*WHAT IS EXPECTED*: A word-for-word copy of the records that follow is needed, with every picture omitted.

Stored data:
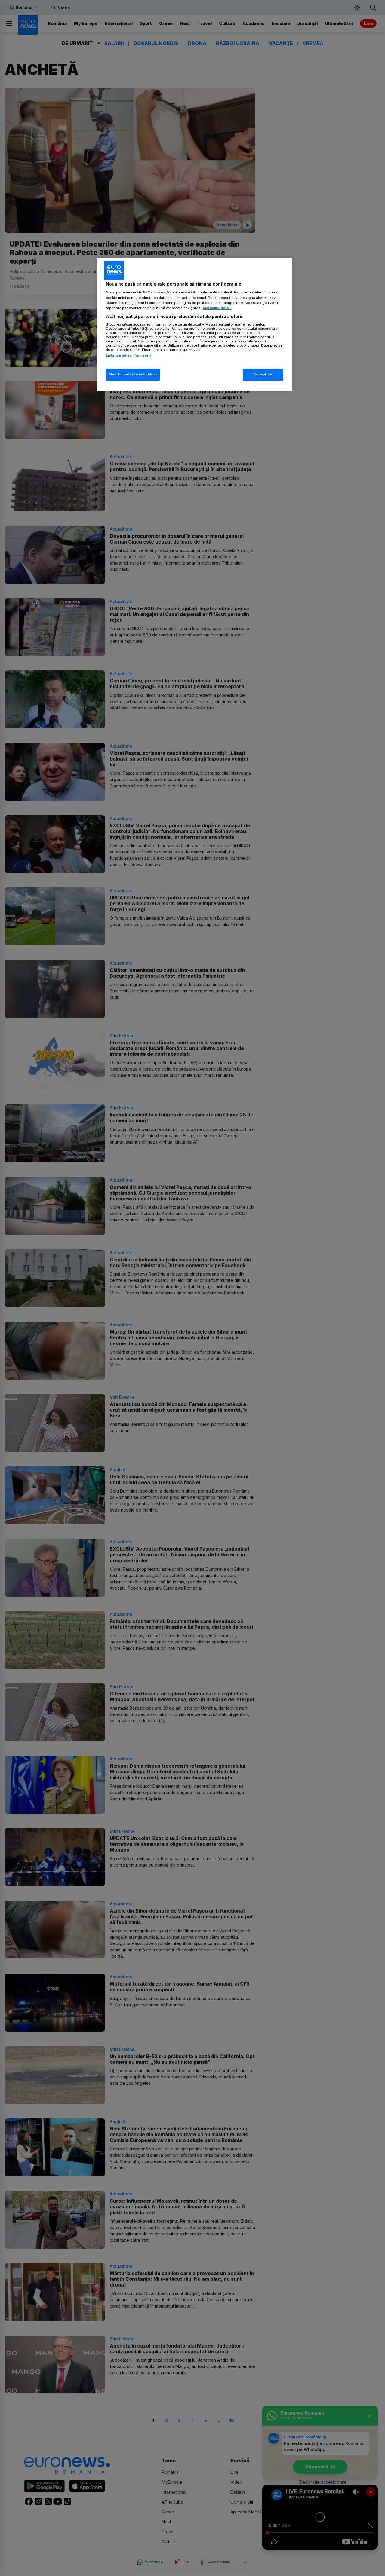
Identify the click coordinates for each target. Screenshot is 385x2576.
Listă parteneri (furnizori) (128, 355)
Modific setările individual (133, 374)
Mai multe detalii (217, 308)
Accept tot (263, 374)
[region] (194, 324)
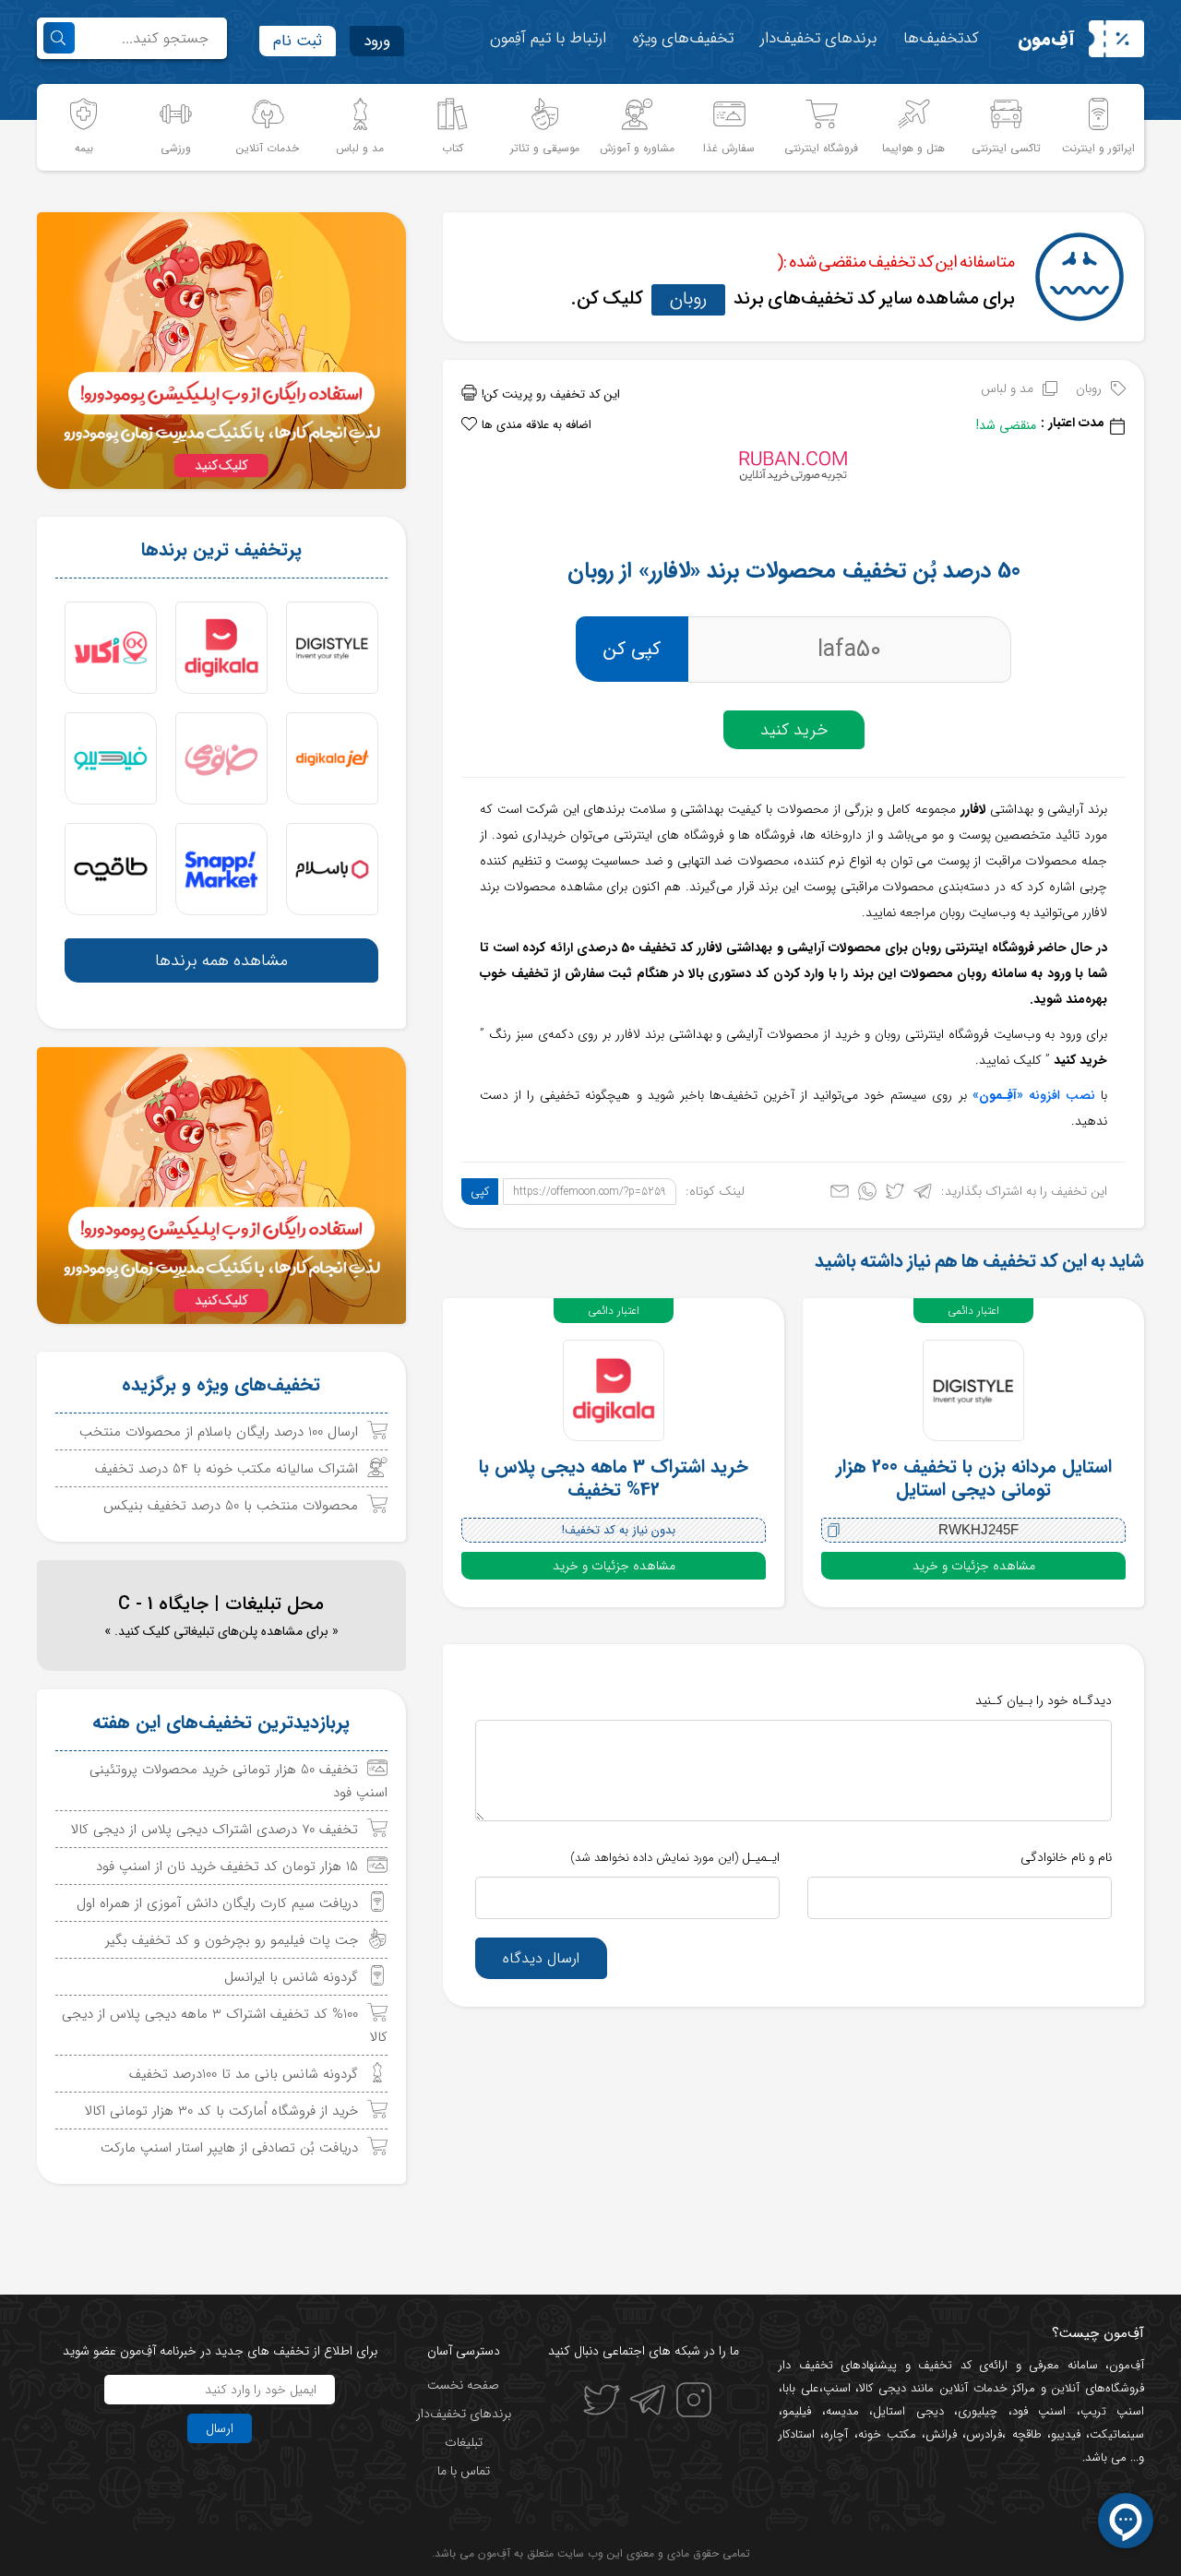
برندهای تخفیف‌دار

*OUTPUT*:
Identify the click coordinates for each target. Screenshot is 385x2576.
Listă parteneri (furnizori) (128, 355)
Modific setările individual (133, 374)
Mai multe detalii (217, 308)
Accept tot (263, 374)
[region] (194, 324)
برندهای تخفیف‌دار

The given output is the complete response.